Prenez le cas de l'attaquant recrue Mark Stone samedi au Centre Canadian Tire, «notre meilleur joueur sur la glace», estimait son patron Dave Cameron après coup, qui l'a utilisé hors l'aile en l'absence de Milan Michalek, malade.

Ce dernier ne donnait donc pas beaucoup d'importance au différentiel de Stone ce soir-là, un ronflant moins-4 étant donné qu'il était sur la patinoire pour les quatre filets des Blue Jackets dans un revers de 4-1.

Le numéro61 a cependant obtenu six tirs vers le filet défendu par Curtis McElhinney, en plus de rater la cible deux fois (incluant un poteau en deuxième période).

Son centre attitré, Kyle Turris, a également frappé un poteau de plein fouet en troisième période, alors que c'était 2-1, tandis que Stone s'est fait voler un but par le gardien qui a brièvement appartenu aux Sénateurs, en 2010-2011.

«Notre ligne (avec Curtis Lazar) a eu tellement de chances de compter. Que ce soit moi ou un autre, il faut mettre la rondelle dans le fond du filet. On ne peut pas juste obtenir des chances, il faut compter. Je prends la responsabilité entière pour ça. On vient de perdre trois matches de suite et on perd du terrain, d'autres clubs gagnent», a soupiré un Stone découragé après le match.

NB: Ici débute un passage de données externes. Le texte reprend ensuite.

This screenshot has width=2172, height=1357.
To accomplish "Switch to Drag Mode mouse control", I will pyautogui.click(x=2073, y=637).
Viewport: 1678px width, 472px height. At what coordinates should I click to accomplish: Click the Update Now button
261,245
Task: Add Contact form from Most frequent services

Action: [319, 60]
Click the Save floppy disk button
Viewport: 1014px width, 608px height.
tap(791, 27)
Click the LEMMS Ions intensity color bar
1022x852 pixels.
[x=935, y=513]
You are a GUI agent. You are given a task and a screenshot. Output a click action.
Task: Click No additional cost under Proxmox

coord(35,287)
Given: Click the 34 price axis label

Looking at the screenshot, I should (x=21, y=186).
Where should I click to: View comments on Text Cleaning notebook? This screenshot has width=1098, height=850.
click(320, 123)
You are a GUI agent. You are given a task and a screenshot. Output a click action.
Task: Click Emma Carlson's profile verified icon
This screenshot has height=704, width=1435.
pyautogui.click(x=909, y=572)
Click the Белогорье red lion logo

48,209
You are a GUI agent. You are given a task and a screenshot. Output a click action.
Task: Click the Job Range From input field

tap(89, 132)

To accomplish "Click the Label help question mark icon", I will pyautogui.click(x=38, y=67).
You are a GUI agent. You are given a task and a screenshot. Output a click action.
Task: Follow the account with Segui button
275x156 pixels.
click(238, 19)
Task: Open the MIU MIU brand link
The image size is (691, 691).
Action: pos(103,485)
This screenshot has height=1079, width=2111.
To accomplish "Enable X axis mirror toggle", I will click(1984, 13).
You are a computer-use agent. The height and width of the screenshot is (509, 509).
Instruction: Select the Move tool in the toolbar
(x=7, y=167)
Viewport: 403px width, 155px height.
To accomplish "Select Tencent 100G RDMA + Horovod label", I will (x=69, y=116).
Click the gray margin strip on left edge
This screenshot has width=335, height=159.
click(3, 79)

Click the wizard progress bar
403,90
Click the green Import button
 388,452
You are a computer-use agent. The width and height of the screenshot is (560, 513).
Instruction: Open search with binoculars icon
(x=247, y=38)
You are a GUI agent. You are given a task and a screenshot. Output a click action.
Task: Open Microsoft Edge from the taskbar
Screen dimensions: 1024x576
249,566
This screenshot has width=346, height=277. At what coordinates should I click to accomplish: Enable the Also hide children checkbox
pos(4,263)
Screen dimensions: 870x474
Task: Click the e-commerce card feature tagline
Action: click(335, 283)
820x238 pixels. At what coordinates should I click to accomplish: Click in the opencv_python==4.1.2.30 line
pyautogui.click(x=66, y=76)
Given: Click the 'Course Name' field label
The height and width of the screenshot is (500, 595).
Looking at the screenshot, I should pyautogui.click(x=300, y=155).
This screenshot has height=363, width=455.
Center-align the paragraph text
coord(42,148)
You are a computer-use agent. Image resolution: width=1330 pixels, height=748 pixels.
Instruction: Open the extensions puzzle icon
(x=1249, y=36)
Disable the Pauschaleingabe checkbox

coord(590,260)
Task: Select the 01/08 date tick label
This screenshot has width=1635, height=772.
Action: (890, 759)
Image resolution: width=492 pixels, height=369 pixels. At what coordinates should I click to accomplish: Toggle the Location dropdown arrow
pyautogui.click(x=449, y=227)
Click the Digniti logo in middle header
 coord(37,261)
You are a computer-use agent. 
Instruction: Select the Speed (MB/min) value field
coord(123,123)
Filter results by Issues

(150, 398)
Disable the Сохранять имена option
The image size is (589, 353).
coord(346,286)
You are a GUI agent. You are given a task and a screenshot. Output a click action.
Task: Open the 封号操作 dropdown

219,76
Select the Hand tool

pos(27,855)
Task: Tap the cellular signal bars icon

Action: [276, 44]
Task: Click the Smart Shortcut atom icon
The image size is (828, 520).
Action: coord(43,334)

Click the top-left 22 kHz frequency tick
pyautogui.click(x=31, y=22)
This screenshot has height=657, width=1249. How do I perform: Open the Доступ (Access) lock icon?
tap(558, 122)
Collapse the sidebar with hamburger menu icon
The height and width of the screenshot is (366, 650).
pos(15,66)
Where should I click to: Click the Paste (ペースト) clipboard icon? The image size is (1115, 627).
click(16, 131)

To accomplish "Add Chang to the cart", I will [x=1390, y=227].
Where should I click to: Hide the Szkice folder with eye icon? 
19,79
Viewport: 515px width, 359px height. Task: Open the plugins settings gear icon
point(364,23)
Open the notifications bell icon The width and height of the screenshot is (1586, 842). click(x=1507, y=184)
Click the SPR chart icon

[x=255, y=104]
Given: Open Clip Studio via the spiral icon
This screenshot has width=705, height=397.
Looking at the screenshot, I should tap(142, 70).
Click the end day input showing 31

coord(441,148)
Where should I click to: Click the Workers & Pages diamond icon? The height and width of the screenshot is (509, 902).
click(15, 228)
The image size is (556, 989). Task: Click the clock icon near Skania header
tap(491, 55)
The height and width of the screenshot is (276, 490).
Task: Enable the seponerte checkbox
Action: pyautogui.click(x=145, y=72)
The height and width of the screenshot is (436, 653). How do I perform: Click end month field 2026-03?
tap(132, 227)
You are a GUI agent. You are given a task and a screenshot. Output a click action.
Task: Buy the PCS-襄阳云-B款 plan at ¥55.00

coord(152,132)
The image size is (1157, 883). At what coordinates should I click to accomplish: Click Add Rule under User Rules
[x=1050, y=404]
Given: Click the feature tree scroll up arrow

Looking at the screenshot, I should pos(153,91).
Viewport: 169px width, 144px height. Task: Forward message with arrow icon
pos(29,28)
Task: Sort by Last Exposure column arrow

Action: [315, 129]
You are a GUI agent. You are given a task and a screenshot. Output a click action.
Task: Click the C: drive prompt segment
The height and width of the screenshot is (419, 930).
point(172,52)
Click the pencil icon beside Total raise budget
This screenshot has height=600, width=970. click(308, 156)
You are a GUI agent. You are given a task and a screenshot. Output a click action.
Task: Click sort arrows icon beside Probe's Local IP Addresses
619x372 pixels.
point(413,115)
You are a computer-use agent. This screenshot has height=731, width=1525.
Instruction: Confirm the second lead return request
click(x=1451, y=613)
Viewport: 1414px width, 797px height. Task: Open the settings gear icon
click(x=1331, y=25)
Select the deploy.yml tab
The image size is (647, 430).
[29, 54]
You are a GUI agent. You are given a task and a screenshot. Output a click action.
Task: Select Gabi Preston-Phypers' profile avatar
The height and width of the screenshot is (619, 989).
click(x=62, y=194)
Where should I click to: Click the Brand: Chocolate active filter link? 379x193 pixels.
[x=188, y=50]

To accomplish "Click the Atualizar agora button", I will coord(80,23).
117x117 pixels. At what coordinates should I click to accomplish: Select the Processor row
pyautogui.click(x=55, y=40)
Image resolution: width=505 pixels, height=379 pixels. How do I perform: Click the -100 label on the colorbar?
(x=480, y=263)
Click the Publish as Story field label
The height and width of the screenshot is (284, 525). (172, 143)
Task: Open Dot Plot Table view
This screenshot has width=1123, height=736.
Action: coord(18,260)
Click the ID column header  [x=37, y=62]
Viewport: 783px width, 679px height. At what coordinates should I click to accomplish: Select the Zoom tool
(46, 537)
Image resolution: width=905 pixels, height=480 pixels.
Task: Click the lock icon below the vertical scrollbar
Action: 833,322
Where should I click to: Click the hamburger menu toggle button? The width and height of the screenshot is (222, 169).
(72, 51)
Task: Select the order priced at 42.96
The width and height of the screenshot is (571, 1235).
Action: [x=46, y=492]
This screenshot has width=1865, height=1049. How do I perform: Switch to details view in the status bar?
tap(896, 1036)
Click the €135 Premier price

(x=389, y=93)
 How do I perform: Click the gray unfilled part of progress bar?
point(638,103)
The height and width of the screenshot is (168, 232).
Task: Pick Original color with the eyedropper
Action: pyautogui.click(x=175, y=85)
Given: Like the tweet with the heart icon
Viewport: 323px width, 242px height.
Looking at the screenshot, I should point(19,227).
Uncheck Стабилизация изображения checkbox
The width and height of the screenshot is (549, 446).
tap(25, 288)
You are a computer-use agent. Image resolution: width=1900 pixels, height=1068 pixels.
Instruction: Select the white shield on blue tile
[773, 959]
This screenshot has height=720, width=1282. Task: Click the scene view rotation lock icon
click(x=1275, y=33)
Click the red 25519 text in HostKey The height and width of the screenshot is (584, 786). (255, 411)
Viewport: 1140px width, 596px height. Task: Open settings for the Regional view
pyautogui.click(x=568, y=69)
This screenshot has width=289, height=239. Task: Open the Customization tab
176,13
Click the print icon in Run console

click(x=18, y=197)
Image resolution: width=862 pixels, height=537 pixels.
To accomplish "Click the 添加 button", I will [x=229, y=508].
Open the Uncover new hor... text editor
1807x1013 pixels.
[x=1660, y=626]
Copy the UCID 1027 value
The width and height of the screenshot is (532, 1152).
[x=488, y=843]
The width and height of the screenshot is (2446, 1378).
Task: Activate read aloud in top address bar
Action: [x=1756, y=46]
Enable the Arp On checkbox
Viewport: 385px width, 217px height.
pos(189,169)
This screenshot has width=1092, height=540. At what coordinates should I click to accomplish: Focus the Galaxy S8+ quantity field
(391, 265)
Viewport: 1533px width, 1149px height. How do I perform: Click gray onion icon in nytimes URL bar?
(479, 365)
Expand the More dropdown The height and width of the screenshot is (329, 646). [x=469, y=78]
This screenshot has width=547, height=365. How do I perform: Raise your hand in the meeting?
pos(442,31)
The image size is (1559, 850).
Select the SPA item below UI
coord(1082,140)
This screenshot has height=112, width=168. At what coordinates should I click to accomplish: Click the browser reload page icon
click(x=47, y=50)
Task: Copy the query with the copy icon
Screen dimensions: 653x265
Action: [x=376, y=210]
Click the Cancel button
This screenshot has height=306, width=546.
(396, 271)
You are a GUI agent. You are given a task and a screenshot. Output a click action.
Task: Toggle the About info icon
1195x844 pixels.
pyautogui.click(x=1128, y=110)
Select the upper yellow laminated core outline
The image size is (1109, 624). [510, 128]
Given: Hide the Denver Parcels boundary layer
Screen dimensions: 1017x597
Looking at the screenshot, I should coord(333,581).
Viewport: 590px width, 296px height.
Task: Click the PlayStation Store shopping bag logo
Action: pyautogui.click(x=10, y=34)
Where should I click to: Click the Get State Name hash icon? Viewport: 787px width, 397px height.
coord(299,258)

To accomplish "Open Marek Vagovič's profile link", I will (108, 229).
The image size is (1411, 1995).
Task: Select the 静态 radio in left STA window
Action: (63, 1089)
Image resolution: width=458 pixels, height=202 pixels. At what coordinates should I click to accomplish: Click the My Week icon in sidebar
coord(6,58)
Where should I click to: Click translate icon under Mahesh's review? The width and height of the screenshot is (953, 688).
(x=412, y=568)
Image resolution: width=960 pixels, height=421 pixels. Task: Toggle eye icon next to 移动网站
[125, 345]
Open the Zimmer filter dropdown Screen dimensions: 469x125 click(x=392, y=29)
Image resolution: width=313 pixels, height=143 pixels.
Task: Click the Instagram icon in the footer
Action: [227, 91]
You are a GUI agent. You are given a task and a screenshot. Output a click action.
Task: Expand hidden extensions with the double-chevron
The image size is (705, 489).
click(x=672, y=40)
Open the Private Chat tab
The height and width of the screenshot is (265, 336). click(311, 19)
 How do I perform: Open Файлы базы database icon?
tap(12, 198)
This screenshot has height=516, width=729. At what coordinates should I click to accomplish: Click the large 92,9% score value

Les Blue Jackets, qui avaient défait St. Louis 7-1 la veille, ont effectivement rattrapé Ottawa avec 49 points, mais les devancent parce qu'ils ont plus de victoires, et Toronto est aussi passé devant eux en freinant une série de 11 revers de suite contre Edmonton.

Pageau en uniforme

Lors du match de samedi, l'entraîneur-chef Dave Cameron avait décrété en matinée que Jean-Gabriel Pageau serait son attaquant qui tiendrait compagnie à Chris Phillips et Patrick Wiercioch dans les gradins. Il a finalement dû se raviser quand Milan Michalek a déclaré forfait en raison d'un virus. Le Gatinois a formé un trio qui s'est bien débrouillé en échec avant avec Alex Chiasson, de retour au jeu après une absence de deux parties, et Mike Hoffman. Pageau a gagné cinq de ses six mises au jeu en plus de distribuer cinq mises en échec.